Work to complete: Please transcribe only the lines that run from the line bearing "Given: Select the WITHDRAW L-BTC heading" to the end of the entries, keeping both end lines. Skip the pictures.
*** Begin section ***
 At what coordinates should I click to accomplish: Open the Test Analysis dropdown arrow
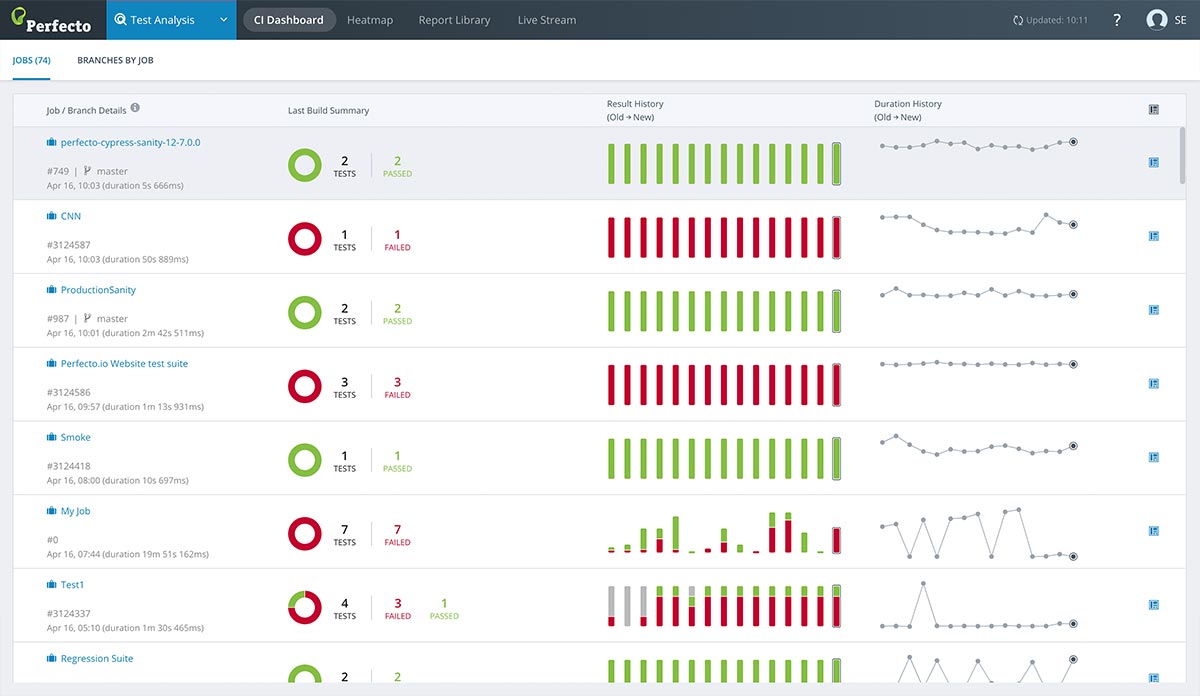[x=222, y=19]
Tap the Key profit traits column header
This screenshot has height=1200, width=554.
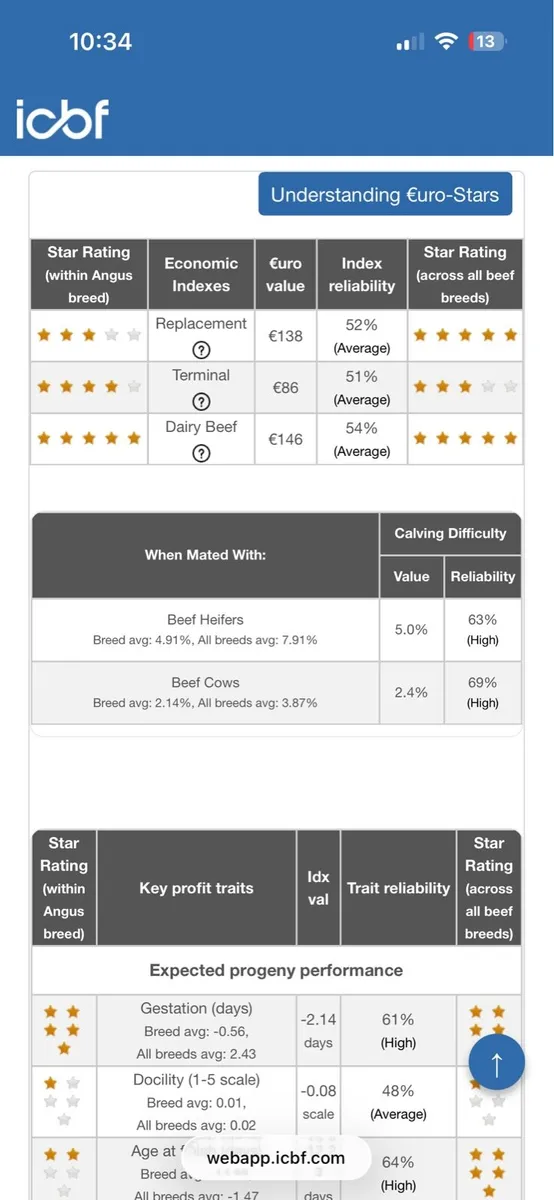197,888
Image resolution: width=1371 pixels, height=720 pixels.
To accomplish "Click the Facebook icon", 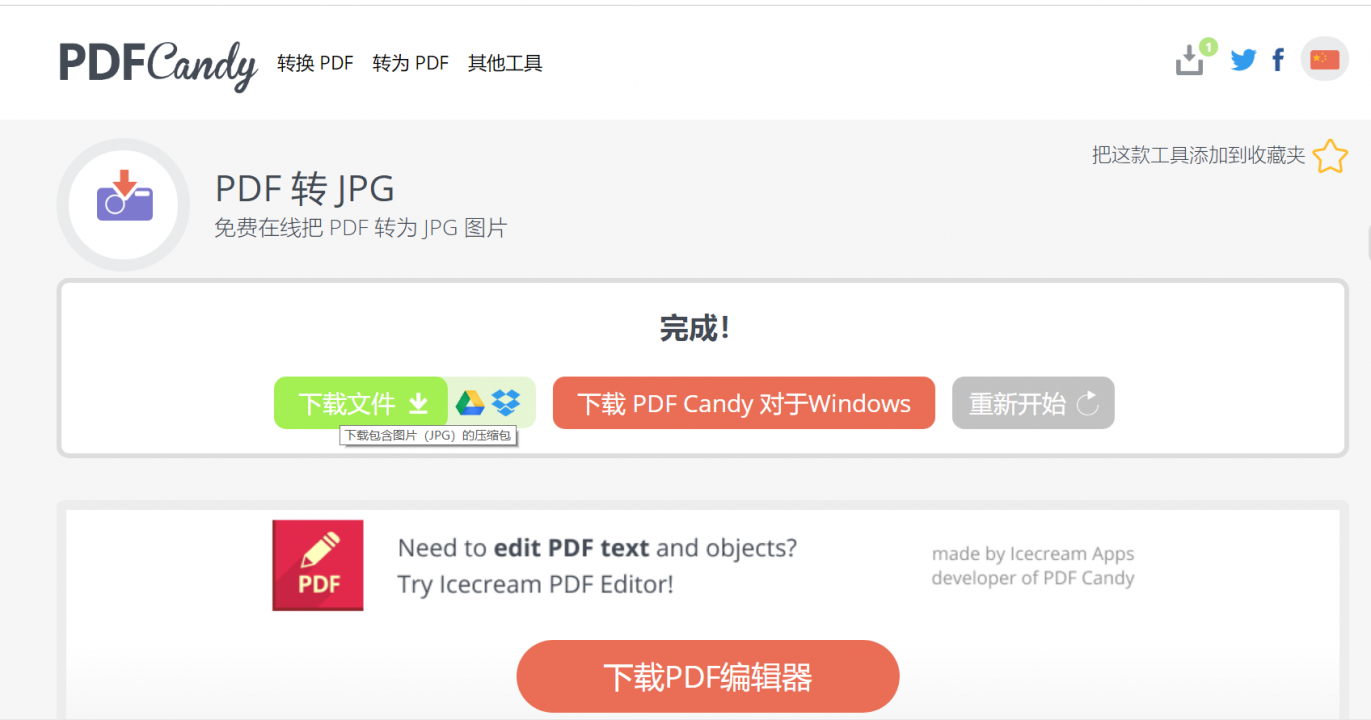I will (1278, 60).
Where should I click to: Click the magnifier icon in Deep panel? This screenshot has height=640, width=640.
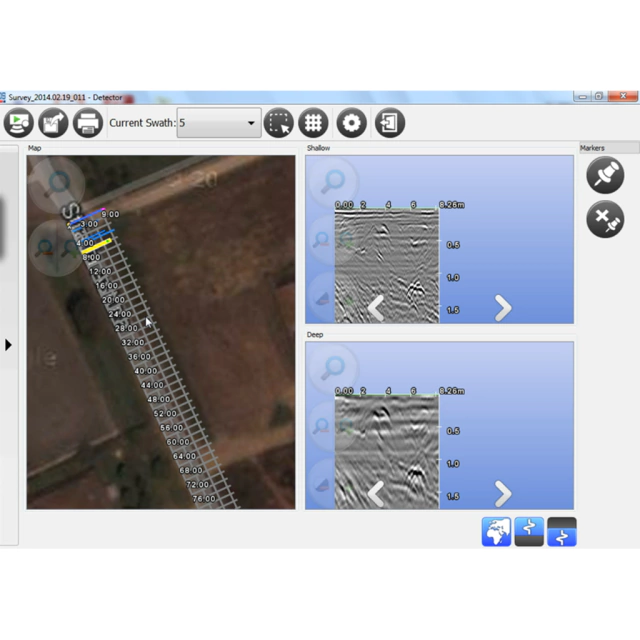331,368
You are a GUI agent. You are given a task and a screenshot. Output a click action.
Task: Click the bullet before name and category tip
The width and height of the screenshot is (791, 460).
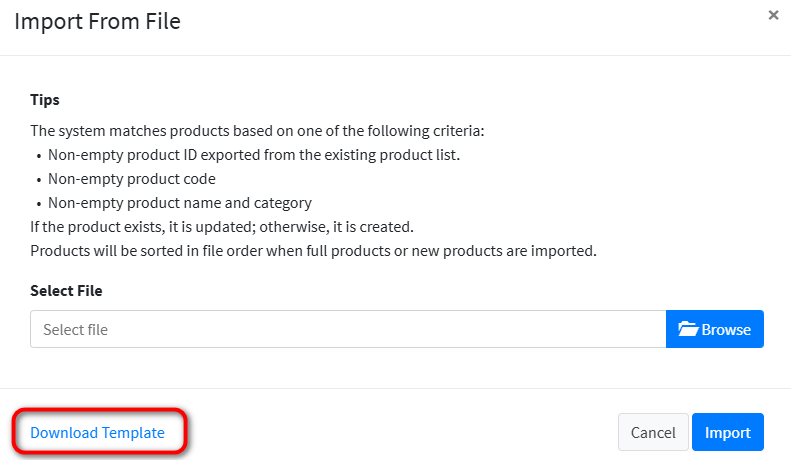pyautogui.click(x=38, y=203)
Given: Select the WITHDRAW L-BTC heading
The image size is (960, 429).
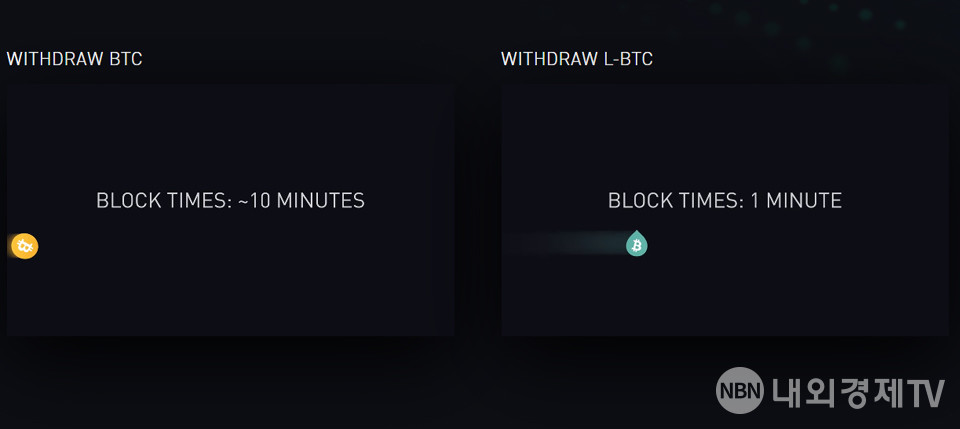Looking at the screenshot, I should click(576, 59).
*** End section ***
Exercise solution:
Given: Select the WITHDRAW L-BTC heading
The image size is (960, 429).
Looking at the screenshot, I should click(576, 59).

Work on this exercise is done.